[Records from a pointing dataset]
☆ ☆ ☆
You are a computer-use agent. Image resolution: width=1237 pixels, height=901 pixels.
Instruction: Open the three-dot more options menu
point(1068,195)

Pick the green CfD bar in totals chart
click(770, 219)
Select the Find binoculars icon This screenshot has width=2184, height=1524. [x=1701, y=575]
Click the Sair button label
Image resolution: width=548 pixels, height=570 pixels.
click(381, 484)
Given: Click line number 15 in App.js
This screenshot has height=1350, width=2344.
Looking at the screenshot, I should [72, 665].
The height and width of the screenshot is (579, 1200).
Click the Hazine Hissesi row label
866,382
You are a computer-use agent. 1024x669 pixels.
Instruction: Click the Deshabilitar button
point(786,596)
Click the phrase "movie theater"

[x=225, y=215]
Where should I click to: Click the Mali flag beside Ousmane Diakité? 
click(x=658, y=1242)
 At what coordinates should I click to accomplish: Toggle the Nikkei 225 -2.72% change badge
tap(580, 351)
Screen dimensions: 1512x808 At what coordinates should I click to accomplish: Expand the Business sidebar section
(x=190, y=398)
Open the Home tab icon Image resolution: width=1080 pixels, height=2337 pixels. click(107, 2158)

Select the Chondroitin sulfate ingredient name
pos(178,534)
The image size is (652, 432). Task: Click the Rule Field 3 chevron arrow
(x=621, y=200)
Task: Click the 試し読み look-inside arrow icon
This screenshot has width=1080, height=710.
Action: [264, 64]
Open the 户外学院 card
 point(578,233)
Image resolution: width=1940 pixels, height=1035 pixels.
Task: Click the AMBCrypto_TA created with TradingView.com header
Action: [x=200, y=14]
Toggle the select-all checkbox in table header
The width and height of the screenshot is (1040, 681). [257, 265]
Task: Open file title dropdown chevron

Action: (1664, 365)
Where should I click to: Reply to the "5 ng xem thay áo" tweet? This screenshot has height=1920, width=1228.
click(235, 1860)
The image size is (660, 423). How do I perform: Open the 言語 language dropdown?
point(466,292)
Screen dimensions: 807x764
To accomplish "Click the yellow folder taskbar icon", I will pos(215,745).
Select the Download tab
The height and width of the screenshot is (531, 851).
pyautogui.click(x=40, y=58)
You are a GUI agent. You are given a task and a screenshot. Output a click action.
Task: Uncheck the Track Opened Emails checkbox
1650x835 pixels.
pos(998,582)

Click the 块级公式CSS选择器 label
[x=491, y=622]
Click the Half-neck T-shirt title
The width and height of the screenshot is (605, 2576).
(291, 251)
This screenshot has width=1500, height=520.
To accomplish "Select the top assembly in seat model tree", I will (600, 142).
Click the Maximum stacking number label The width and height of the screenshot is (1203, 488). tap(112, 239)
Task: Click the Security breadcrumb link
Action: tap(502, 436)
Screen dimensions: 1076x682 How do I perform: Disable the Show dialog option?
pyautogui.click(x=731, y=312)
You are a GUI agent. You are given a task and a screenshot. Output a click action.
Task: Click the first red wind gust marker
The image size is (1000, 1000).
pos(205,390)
☆ ☆ ☆
* _Stated problem_
Report every one of the lines above that contains the word "icon", copying each line in full. Matching is case-sensitive.

* _Response to this exercise_
Select the Find binoculars icon This screenshot has width=2184, height=1524. [x=1701, y=575]
Open the Home tab icon Image resolution: width=1080 pixels, height=2337 pixels. click(107, 2158)
Task: Click the 試し読み look-inside arrow icon
To accomplish "Click the yellow folder taskbar icon", I will pos(215,745).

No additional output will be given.